Inheriting abroad (2)

In our last post, we spoke about the first steps you need to take when you accept an inheritance as a foreigner in Spain. Today we’re going to look at a very topical matter: which authorities determine who the heirs are. Because, as of summer this year, the authorities of the country of usual residence will be responsible for this, which marks a change from the law in force until now in most European countries.

Around a year ago, we spoke about the important legal changes coming into effect in August 2015 regarding foreign inheritance in all EU countries with a few exceptions in the cases of inheritances of United Kingdom and Denmark nationals ( ). After this change, the authorities in the country of residence will usually determine the heirs. And, where no will exists stating otherwise, these authorities will apply the law in force in that country. For instance, for a German national residing in Spain at the time of their death, it will be Spain, in accordance with Spanish law, that will determine who the heirs are by applying Spanish regulations. Until now, the German authorities did this by issuing a certificate of inheritance (applying German law) in such cases. So, from when the new EU regulations on the European certificate of succession come into force, the situation will be the complete opposite.

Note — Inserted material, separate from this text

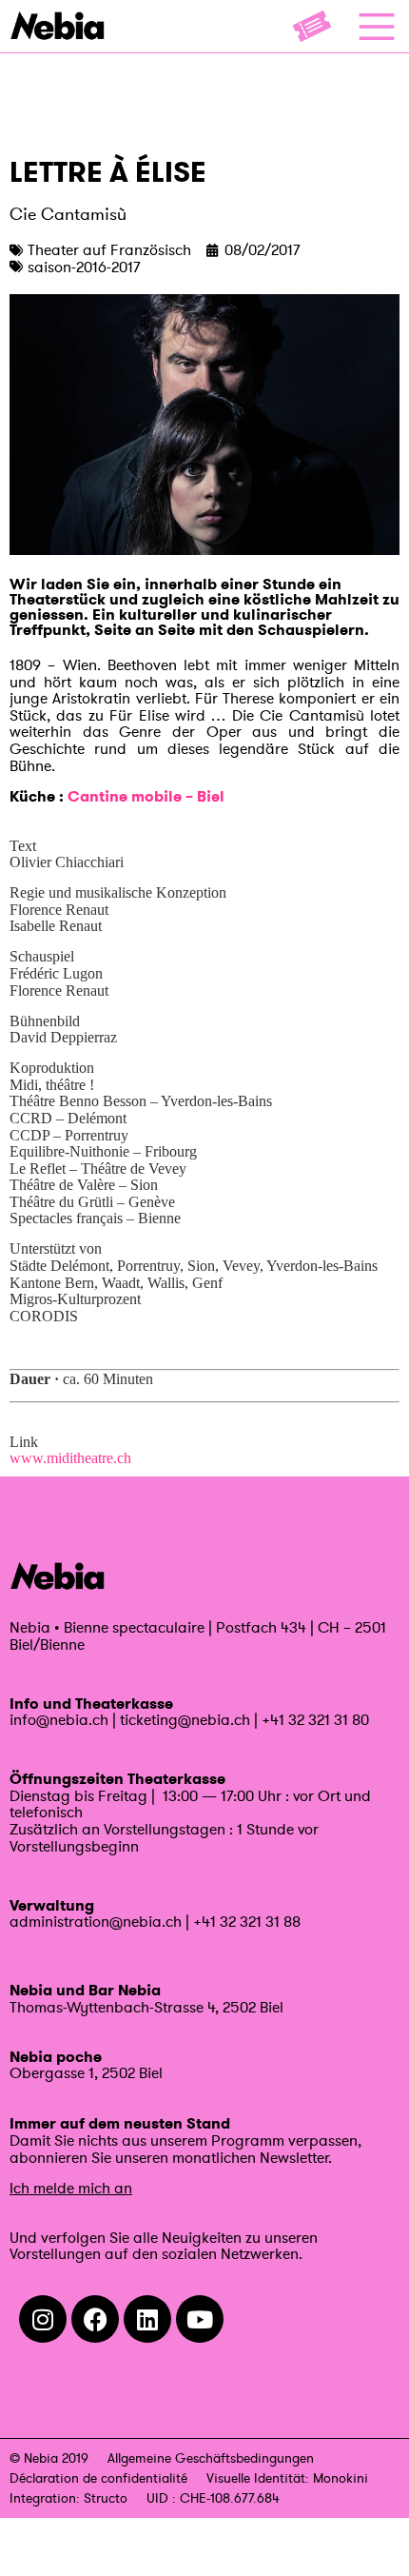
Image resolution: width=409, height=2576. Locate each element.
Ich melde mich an (71, 2187)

In Spain, once you have established via the competent authorities that you are the legitimate heir, you need to — especially in the case of property inheritance — sign an Acceptance of Inheritance before a notary public. This is an official notarial document that you can use as proof of title for the banks, the Land Registry, the cadastral register, the vehicle register, etc. But before you can use this document to transfer the deceased’s property to your name, you have to pay any tax due on it, either to the regional tax authorities, if you’re a resident, or the national ones, if you’re not.

As all these procedures are very complex, you really do need the help of an expert for the entire process.